Michael Simpkins

Personal information
- Full name: Michael James Simpkins
- Date of birth: 28 November 1978 (age 46)
- Place of birth: Sheffield, South Yorkshire, England
- Height: 6 ft 0 in (1.83 m)
- Position(s): Left back

Team information
- Current team: Belper Town

Senior career*
- Years: Team / Apps / (Gls)
- 1997–1998: Sheffield Wednesday / 0 / (0)
- 1998–2001: Chesterfield / 26 / (0)
- 2001–2002: Cardiff City / 17 / (0)
- 2002: → Exeter City (loan) / 5 / (0)
- 2003: → Cheltenham Town (loan) / 2 / (0)
- 2003–2004: Rochdale / 27 / (0)
- 2004–2005: Burton Albion / 20 / (1)
- 2005: → Alfreton Town (loan) / ? / (?)
- 2005: Leigh RMI / 8 / (0)
- 2005–2007: Worksop Town / 45 / (0)
- 2006: Buxton / ? / (?)
- 2006: Grantham Town / 8 / (0)
- 2007–20??: Retford United / ? / (?)
- 20??–2011: Worksop Town
- 2011: Frickley Athletic
- 2011–: Belper Town

= Michael Simpkins =

English footballer (born 1978)

Michael James Simpkins (born 28 November 1978) is an English former footballer who played for Belper Town. A defender by trade, Simpkins was primarily a left back but now plays in the more familiar role of central defender.

==Career==
He began his professional career at Chesterfield after progressing through the youth team. In 2001, he moved on to Cardiff City but failed to make a significant impact on the first team at Ninian Park and had loan spells at Exeter City and Cheltenham Town.

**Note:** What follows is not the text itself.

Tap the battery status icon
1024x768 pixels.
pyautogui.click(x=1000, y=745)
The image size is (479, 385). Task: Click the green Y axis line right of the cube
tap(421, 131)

He moved on to Rochdale in 2003 on a two-year contract. He was the regular left back for manager Alan Buckley. However, he was quickly dropped by new manager Steve Parkin and persuaded to leave in the summer of 2004. He dropped into non-League football, signing for Conference National side Burton Albion, making 20 appearances in the 2004–05 season, before moving to league rivals Leigh RMI in March 2005, but he could not prevent Leigh's relegation at the end of the season.

Simpkins then moved closer to his native Sheffield by linking up with Worksop Town ahead of the 2005–06 season, and spent just over a year with the Tigers, establishing himself as a first-team regular; however, due to his poor disciplinary record, he was released early in the 2006–07 season after a sending-off against Vauxhall Motors. Simpkins then signed for Buxton, but left the club after a change of heart very soon afterwards and instead joined Grantham Town. He was named captain of the Gingerbreads and his impressive form for the Lincolnshire side earned a transfer bid from Conference North outfit Worcester City, but he declined the offer due to travelling concerns.

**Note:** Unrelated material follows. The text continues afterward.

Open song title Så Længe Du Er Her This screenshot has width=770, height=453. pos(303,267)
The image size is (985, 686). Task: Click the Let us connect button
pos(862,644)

Budget cuts at Grantham forced Simpkins' departure in January 2008. He later signed for Retford United. Simpkins stayed with Retford in their successful title-winning side of 2007–08 and has agreed to stay with the club for the 2008–09 season.

He subsequently moved to Worksop Town where he became club captain

In the summer of 2011 he moved to Frickley Athletic before joining Belper Town in October 2011.